# WORK ORDER
If a line in the data below contains "title", copy it.
───── DATA SHOWN
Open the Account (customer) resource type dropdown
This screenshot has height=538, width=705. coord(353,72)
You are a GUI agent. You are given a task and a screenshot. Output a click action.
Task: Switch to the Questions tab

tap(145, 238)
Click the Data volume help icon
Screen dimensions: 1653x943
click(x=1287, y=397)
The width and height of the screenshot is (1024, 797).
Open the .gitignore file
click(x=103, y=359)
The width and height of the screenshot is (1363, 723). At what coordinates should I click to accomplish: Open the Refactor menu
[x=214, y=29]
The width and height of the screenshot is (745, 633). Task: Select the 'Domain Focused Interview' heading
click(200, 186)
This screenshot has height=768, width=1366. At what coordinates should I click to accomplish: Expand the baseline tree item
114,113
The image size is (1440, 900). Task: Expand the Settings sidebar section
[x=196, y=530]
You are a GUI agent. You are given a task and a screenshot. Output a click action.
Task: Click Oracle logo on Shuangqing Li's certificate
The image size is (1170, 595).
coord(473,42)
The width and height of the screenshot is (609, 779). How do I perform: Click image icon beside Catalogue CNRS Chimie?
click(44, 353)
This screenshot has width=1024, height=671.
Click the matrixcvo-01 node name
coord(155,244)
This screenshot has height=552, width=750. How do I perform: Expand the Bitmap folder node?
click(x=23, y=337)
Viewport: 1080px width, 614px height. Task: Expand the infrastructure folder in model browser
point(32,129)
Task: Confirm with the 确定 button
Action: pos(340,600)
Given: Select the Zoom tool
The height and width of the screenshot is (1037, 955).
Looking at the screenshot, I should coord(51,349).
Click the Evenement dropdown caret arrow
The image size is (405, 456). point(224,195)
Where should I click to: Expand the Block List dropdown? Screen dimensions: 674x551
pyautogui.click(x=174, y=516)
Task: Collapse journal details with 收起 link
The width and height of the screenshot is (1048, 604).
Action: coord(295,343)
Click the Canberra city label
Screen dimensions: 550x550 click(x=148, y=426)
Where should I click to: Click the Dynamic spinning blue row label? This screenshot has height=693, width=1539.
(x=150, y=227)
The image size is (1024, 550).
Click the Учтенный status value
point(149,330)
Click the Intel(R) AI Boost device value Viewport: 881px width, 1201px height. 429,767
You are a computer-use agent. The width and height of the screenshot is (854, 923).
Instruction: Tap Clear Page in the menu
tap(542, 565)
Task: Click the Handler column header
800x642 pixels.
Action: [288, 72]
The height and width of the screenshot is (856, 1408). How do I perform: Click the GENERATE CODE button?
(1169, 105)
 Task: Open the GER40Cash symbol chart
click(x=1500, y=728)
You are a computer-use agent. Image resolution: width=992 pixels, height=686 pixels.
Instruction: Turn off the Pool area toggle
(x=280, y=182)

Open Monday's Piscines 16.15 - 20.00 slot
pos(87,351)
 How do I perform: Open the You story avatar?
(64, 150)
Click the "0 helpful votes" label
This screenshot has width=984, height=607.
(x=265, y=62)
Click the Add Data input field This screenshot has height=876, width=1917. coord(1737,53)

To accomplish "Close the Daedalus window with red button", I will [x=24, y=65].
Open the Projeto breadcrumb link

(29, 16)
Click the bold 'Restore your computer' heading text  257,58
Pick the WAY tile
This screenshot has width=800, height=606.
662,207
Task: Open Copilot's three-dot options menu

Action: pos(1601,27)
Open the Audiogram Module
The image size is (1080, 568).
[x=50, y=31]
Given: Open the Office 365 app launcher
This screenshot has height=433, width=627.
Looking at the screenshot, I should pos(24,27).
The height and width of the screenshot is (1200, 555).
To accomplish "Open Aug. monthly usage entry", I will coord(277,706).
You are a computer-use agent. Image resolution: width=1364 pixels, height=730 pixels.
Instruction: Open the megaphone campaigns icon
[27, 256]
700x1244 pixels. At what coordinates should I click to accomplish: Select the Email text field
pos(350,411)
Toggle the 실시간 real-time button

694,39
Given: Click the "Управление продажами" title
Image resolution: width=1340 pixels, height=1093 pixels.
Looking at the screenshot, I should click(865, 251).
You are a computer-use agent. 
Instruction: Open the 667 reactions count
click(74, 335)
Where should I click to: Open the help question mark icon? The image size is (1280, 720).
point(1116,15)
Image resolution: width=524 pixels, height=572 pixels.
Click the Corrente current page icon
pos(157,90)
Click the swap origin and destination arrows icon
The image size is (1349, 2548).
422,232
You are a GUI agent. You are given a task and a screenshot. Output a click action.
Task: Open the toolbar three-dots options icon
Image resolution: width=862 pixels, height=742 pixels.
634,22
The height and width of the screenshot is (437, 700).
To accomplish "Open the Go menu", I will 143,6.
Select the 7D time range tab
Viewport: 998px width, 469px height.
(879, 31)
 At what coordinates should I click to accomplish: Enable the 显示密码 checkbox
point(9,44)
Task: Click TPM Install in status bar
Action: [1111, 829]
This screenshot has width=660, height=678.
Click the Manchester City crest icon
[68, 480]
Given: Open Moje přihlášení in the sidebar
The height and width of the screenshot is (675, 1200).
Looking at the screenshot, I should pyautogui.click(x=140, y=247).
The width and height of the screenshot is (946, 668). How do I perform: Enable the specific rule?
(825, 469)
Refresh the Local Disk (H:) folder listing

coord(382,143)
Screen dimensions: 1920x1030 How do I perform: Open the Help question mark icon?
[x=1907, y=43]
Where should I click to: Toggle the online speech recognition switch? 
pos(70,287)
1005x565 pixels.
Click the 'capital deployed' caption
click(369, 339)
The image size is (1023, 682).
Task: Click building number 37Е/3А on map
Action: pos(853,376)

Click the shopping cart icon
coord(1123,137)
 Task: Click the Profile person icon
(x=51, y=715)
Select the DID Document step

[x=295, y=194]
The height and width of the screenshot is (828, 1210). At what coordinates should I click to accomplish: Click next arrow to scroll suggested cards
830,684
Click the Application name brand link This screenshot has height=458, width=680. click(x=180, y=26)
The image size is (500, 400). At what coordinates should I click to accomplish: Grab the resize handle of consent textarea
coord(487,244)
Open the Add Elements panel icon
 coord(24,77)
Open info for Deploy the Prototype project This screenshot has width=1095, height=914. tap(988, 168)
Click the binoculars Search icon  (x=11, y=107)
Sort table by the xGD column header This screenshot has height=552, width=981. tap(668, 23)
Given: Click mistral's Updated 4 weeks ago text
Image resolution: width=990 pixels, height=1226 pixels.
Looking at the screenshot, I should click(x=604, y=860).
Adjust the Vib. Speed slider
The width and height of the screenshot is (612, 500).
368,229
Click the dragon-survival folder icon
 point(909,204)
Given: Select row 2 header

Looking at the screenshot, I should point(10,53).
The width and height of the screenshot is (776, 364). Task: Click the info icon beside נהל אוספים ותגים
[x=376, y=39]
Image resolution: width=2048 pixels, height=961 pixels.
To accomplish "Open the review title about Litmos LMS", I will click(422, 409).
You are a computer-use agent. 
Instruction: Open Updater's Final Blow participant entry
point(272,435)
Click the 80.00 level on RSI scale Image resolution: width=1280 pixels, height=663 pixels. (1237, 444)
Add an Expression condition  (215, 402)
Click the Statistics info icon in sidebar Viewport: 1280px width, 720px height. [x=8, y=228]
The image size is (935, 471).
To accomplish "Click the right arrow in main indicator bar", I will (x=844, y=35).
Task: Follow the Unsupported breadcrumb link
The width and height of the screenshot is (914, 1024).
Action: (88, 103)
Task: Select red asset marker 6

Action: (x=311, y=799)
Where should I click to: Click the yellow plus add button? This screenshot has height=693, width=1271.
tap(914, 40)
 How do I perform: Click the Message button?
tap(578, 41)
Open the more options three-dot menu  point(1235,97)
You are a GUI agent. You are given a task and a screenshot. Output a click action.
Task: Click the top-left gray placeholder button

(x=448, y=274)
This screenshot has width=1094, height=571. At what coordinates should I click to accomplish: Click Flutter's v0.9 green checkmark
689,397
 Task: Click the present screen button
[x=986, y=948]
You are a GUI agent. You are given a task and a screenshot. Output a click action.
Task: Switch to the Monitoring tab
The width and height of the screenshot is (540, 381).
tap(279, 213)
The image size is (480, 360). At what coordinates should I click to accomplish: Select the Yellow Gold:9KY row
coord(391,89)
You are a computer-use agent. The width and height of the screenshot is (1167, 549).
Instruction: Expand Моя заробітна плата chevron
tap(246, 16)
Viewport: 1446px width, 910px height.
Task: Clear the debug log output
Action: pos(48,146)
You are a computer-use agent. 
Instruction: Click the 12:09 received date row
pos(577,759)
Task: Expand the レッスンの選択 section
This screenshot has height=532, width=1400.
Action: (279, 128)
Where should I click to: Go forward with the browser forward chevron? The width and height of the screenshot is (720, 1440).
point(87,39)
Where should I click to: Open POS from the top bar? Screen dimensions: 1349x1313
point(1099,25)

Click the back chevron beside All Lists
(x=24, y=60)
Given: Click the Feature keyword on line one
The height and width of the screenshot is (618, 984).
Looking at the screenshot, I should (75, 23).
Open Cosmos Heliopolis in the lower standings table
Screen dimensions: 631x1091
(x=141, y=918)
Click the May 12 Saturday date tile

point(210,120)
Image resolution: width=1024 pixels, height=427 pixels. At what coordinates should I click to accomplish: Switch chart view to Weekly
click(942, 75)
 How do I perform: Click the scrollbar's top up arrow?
──────────
# SOLUTION BELOW
Given: Click the "Управление продажами" title
To accomplish "Open the review title about Litmos LMS", I will click(422, 409).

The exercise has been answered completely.